*What you will do*.
Rewrite the data below, changing each "Viewport" to "Window" and leaving all other text the same.

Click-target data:
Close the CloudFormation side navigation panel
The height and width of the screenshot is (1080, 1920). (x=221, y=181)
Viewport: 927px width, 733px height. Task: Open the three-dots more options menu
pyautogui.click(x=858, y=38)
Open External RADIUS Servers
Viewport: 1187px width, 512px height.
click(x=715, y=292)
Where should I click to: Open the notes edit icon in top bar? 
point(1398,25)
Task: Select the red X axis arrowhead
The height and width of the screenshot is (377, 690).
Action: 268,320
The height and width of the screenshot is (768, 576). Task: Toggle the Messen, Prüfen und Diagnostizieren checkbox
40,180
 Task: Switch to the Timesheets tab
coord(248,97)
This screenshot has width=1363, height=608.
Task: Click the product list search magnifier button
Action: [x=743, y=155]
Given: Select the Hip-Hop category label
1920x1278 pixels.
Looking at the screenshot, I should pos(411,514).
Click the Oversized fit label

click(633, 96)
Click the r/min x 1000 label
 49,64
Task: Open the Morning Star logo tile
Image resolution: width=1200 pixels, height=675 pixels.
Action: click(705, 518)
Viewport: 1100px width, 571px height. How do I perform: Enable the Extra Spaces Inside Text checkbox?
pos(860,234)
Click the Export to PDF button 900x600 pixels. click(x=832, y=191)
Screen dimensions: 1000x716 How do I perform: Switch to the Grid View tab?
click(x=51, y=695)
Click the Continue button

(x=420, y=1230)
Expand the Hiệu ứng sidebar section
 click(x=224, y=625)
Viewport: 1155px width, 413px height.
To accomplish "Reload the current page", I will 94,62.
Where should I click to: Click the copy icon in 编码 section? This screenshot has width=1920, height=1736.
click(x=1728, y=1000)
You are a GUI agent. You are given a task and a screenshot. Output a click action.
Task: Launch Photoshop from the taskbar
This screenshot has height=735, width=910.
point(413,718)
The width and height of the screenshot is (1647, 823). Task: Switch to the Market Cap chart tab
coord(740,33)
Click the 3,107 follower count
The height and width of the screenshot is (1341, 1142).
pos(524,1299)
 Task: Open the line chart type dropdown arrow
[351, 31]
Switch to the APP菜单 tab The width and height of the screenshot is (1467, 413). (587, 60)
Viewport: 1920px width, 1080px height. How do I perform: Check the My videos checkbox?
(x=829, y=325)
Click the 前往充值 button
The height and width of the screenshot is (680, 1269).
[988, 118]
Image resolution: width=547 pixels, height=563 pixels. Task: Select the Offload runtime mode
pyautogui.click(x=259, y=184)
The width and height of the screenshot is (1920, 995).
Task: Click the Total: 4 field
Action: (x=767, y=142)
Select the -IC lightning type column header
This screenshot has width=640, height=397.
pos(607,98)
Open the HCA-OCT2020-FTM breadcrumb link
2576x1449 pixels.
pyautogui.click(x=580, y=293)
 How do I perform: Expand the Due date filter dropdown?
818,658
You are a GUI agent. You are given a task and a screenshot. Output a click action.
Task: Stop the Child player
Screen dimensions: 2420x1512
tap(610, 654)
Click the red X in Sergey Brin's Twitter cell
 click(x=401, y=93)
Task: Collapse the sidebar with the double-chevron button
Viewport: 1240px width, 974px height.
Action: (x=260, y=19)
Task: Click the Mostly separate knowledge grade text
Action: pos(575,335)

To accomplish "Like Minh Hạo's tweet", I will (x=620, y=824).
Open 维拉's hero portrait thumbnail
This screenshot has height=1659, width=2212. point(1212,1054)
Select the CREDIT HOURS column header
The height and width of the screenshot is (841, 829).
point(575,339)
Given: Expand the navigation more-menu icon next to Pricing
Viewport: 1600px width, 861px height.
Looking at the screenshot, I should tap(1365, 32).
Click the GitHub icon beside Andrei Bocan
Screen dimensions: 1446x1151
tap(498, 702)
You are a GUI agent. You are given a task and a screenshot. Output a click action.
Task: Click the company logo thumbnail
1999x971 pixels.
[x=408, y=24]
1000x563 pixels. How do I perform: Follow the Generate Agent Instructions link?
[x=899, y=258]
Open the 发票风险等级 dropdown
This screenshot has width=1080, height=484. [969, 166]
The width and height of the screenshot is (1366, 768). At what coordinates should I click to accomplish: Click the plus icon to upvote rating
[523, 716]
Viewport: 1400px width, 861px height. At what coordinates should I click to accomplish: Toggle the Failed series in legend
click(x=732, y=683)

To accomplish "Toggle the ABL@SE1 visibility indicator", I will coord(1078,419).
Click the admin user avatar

*Final result*.
Close the CloudFormation side navigation panel
The height and width of the screenshot is (1080, 1920). (x=221, y=181)
Window: 927px width, 733px height. Task: Open the three-dots more options menu
pyautogui.click(x=858, y=38)
Open External RADIUS Servers
Window: 1187px width, 512px height.
click(x=715, y=292)
Where should I click to: Open the notes edit icon in top bar? 
point(1398,25)
Task: Select the red X axis arrowhead
The height and width of the screenshot is (377, 690).
Action: 268,320
The height and width of the screenshot is (768, 576). Task: Toggle the Messen, Prüfen und Diagnostizieren checkbox
40,180
 Task: Switch to the Timesheets tab
coord(248,97)
This screenshot has width=1363, height=608.
Task: Click the product list search magnifier button
Action: [x=743, y=155]
Given: Select the Hip-Hop category label
1920x1278 pixels.
Looking at the screenshot, I should pos(411,514).
Click the Oversized fit label

click(633, 96)
Click the r/min x 1000 label
 49,64
Task: Open the Morning Star logo tile
Image resolution: width=1200 pixels, height=675 pixels.
Action: click(705, 518)
Window: 1100px width, 571px height. How do I perform: Enable the Extra Spaces Inside Text checkbox?
pos(860,234)
Click the Export to PDF button 900x600 pixels. click(x=832, y=191)
Screen dimensions: 1000x716 How do I perform: Switch to the Grid View tab?
click(x=51, y=695)
Click the Continue button

(x=420, y=1230)
Expand the Hiệu ứng sidebar section
 click(x=224, y=625)
Window: 1155px width, 413px height.
To accomplish "Reload the current page", I will 94,62.
Where should I click to: Click the copy icon in 编码 section? This screenshot has width=1920, height=1736.
click(x=1728, y=1000)
You are a GUI agent. You are given a task and a screenshot. Output a click action.
Task: Launch Photoshop from the taskbar
This screenshot has height=735, width=910.
point(413,718)
The width and height of the screenshot is (1647, 823). Task: Switch to the Market Cap chart tab
coord(740,33)
Click the 3,107 follower count
The height and width of the screenshot is (1341, 1142).
pos(524,1299)
 Task: Open the line chart type dropdown arrow
[351, 31]
Switch to the APP菜单 tab The width and height of the screenshot is (1467, 413). (587, 60)
Window: 1920px width, 1080px height. How do I perform: Check the My videos checkbox?
(x=829, y=325)
Click the 前往充值 button
The height and width of the screenshot is (680, 1269).
[988, 118]
Image resolution: width=547 pixels, height=563 pixels. Task: Select the Offload runtime mode
pyautogui.click(x=259, y=184)
The width and height of the screenshot is (1920, 995).
Task: Click the Total: 4 field
Action: (x=767, y=142)
Select the -IC lightning type column header
This screenshot has width=640, height=397.
pos(607,98)
Open the HCA-OCT2020-FTM breadcrumb link
2576x1449 pixels.
pyautogui.click(x=580, y=293)
 How do I perform: Expand the Due date filter dropdown?
818,658
You are a GUI agent. You are given a task and a screenshot. Output a click action.
Task: Stop the Child player
Screen dimensions: 2420x1512
tap(610, 654)
Click the red X in Sergey Brin's Twitter cell
 click(x=401, y=93)
Task: Collapse the sidebar with the double-chevron button
Window: 1240px width, 974px height.
Action: (x=260, y=19)
Task: Click the Mostly separate knowledge grade text
Action: pos(575,335)

To accomplish "Like Minh Hạo's tweet", I will (x=620, y=824).
Open 维拉's hero portrait thumbnail
This screenshot has height=1659, width=2212. point(1212,1054)
Select the CREDIT HOURS column header
The height and width of the screenshot is (841, 829).
point(575,339)
Given: Expand the navigation more-menu icon next to Pricing
Window: 1600px width, 861px height.
Looking at the screenshot, I should tap(1365, 32).
Click the GitHub icon beside Andrei Bocan
Screen dimensions: 1446x1151
tap(498, 702)
You are a GUI agent. You are given a task and a screenshot. Output a click action.
Task: Click the company logo thumbnail
1999x971 pixels.
[x=408, y=24]
1000x563 pixels. How do I perform: Follow the Generate Agent Instructions link?
[x=899, y=258]
Open the 发票风险等级 dropdown
This screenshot has width=1080, height=484. [969, 166]
The width and height of the screenshot is (1366, 768). At what coordinates should I click to accomplish: Click the plus icon to upvote rating
[523, 716]
Window: 1400px width, 861px height. At what coordinates should I click to accomplish: Toggle the Failed series in legend
click(x=732, y=683)

To accomplish "Toggle the ABL@SE1 visibility indicator", I will coord(1078,419).
Click the admin user avatar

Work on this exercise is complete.